> **WHAT TO DO**
Please print the entries exactly, omitting each image.

> **Data items**
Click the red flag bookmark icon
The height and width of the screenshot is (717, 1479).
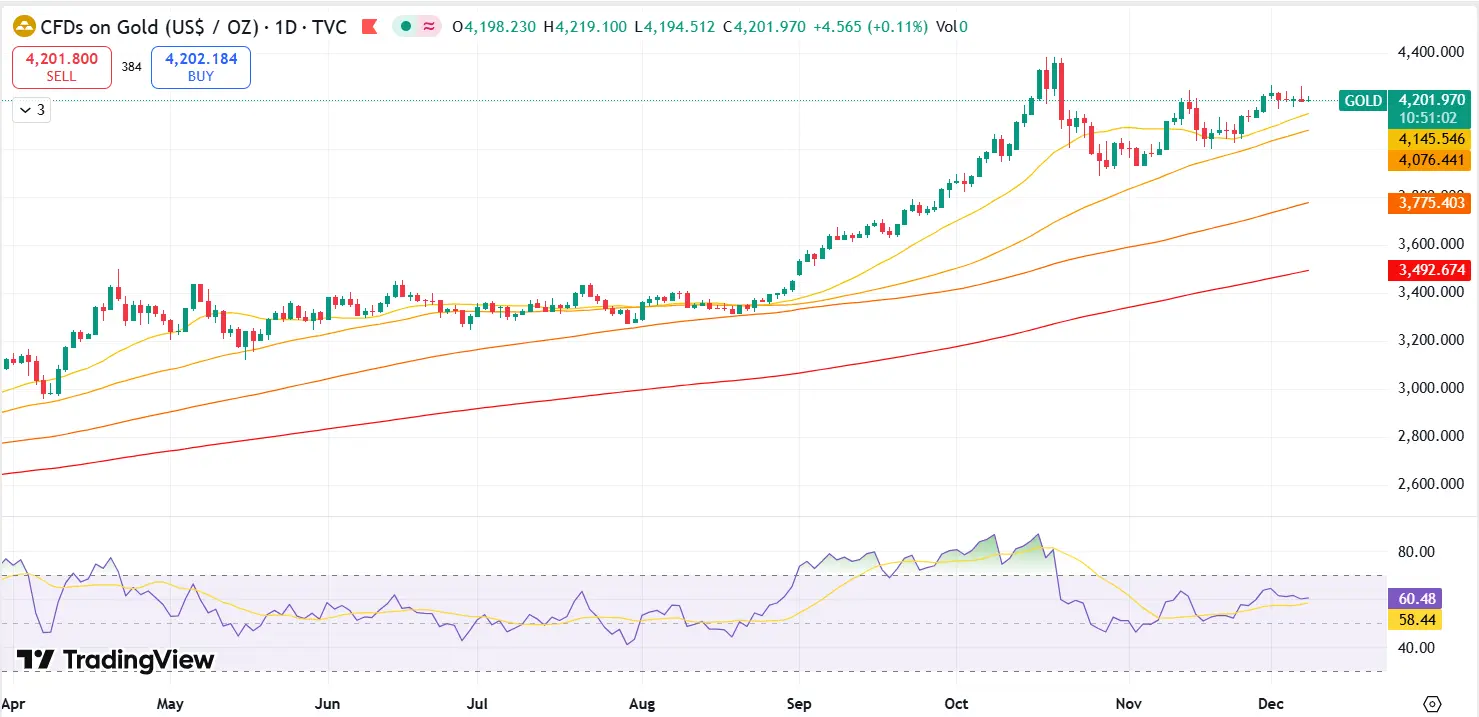pyautogui.click(x=369, y=25)
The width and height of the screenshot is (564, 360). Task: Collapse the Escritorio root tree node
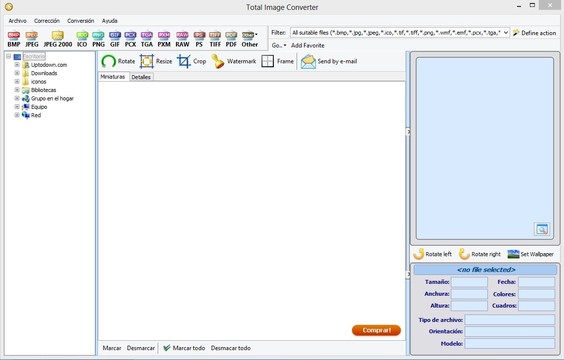[8, 56]
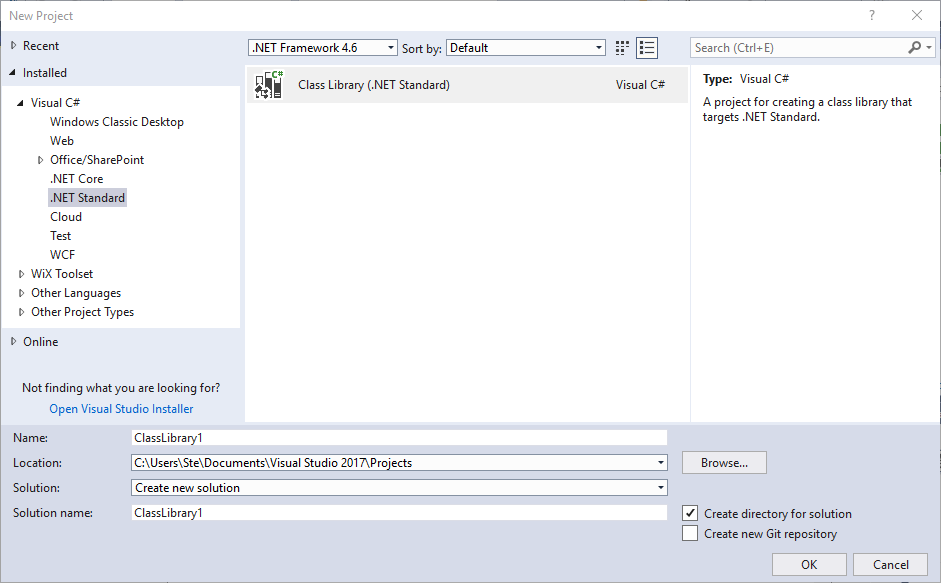Enable "Create new Git repository"
This screenshot has height=583, width=941.
689,533
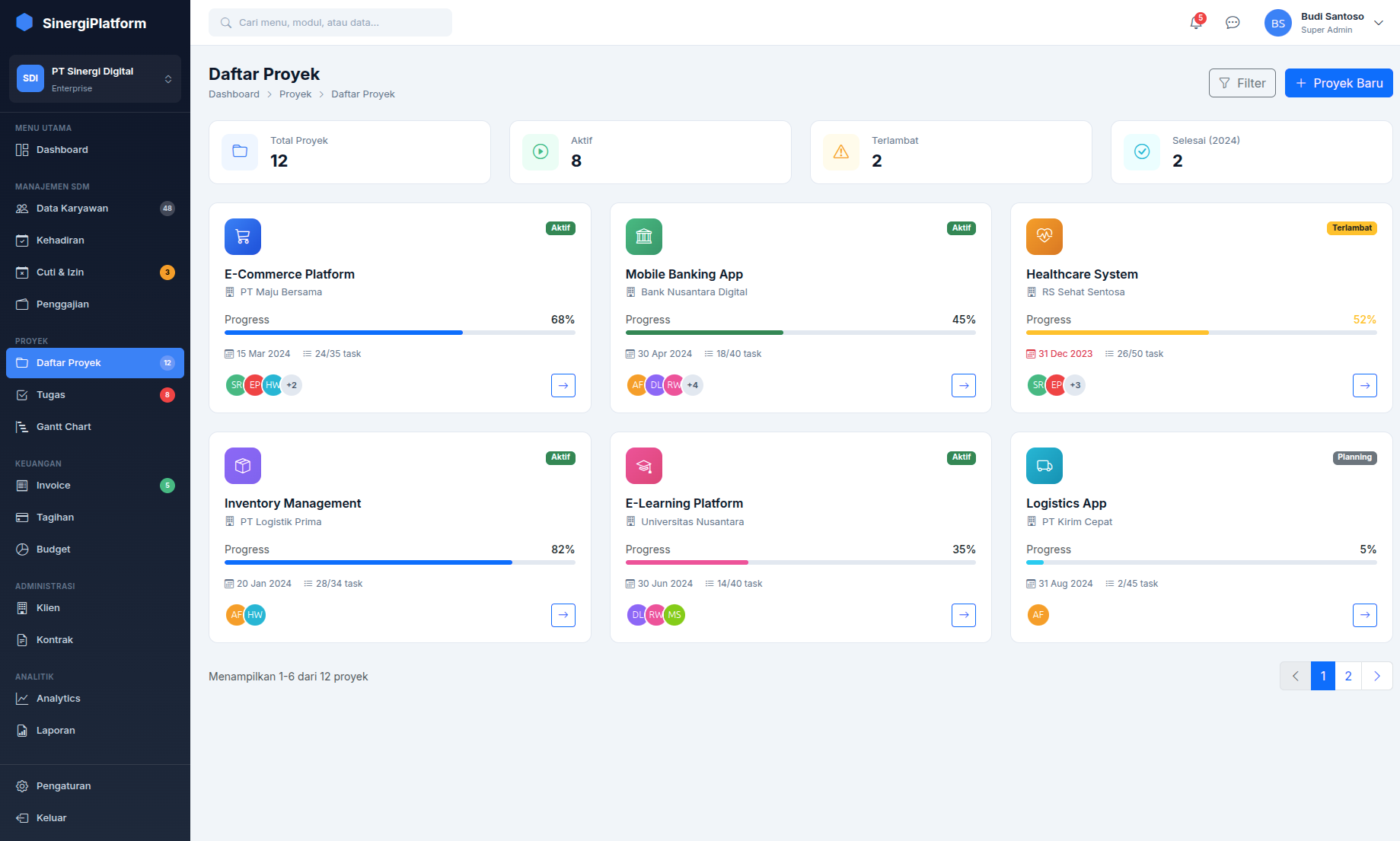This screenshot has width=1400, height=841.
Task: Open the notifications bell icon
Action: click(1196, 23)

> **OUTPUT**
Click the red flag bookmark icon
The height and width of the screenshot is (717, 1479).
pyautogui.click(x=369, y=25)
The width and height of the screenshot is (564, 360). Task: Collapse the Escritorio root tree node
[8, 56]
Enable "Create new Git repository"
This screenshot has height=583, width=941.
689,533
This screenshot has width=1400, height=841.
Task: Open the notifications bell icon
Action: click(1196, 23)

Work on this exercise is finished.